Rock… No… ReTweet the Vote!
The use of social media during a political campaign has been very well documented over the past couple of years. The Obama campaign and his social media chief, Chris Hughes, broke some huge barriers and set an example for political campaigns going forward.
One of the more recent, highly publicized examples, was San Francisco Mayor Gavin Newsom’s announcement of his bid for California Governor via Twitter and then Facebook and YouTube. Like Obama, he is rallying support for his campaign through the main social media outlets online, and even making his followers on those sites the first to know (yet another blow to traditional media!).

But what’s different about the Mayor’s social media efforts, and most likely those of other politicians in the coming years, is that his Facebook and Twitter accounts were not started solely for the purpose of his campaign for governor. Rather, he’s had these accounts for a while and has been building his group of core followers ever since.

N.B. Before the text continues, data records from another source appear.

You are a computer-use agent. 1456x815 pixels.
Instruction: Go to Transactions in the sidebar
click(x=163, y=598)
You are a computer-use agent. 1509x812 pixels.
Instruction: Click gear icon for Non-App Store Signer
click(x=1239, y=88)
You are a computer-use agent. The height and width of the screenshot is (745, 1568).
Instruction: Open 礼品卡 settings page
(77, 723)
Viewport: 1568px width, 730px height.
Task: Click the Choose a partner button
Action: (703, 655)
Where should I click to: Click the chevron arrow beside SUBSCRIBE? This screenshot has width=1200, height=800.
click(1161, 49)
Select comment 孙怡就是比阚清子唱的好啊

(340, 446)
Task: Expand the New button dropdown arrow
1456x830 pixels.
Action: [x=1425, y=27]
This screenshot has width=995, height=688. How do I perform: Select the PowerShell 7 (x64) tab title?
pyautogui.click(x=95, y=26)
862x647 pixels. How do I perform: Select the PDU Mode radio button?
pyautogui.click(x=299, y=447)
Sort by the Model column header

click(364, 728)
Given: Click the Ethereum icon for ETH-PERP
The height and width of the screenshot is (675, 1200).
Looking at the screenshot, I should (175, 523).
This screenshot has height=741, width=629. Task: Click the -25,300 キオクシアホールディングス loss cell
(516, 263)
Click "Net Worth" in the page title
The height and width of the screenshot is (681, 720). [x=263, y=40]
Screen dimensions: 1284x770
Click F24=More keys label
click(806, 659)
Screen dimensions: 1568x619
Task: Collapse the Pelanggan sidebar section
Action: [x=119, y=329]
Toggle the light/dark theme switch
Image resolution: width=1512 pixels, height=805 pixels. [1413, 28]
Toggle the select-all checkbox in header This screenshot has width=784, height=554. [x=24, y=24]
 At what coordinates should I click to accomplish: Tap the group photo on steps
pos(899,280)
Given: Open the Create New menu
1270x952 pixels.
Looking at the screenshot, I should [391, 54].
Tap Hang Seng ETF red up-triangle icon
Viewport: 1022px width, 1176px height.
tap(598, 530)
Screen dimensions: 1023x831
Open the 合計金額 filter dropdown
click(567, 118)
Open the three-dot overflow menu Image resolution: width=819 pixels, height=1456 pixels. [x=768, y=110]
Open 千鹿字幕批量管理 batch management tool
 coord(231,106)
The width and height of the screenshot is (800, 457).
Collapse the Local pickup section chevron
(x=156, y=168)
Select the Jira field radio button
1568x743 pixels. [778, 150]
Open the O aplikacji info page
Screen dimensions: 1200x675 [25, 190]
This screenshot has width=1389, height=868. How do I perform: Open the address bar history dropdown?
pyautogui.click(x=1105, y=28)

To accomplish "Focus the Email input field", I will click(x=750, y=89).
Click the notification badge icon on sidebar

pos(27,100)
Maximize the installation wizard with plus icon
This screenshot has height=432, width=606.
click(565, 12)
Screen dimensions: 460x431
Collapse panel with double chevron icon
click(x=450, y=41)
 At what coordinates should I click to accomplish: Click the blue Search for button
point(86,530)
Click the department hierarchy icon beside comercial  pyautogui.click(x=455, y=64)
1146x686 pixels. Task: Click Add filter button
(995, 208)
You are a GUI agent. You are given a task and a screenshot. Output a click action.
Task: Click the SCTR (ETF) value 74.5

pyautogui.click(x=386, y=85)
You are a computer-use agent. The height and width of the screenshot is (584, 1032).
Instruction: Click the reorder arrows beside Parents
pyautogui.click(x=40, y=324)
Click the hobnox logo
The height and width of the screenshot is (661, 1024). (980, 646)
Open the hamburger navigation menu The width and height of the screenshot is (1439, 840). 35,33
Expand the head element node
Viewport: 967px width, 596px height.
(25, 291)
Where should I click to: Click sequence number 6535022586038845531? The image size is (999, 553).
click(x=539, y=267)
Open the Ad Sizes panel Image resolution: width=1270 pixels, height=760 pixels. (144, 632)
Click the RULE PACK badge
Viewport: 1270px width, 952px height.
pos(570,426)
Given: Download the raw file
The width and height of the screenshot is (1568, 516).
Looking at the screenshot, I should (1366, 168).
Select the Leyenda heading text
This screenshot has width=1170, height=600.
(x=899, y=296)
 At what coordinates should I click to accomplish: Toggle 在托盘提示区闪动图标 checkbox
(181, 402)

Politicians now have the opportunity to start early and gain loyal followers throughout their entire political career through channels that are constantly feeding them information and enabling supporters to interact and be far more engaged than any email list or static website. It’s a build-up over time, a growing froth of political support.
These people can easily become evangelists to their collective group of friends and followers — a massive broadcast channel that did not exist several years ago and may begin to play a much larger role in the outcomes of elections, especially in tech-savvy cities like San Francisco or New York.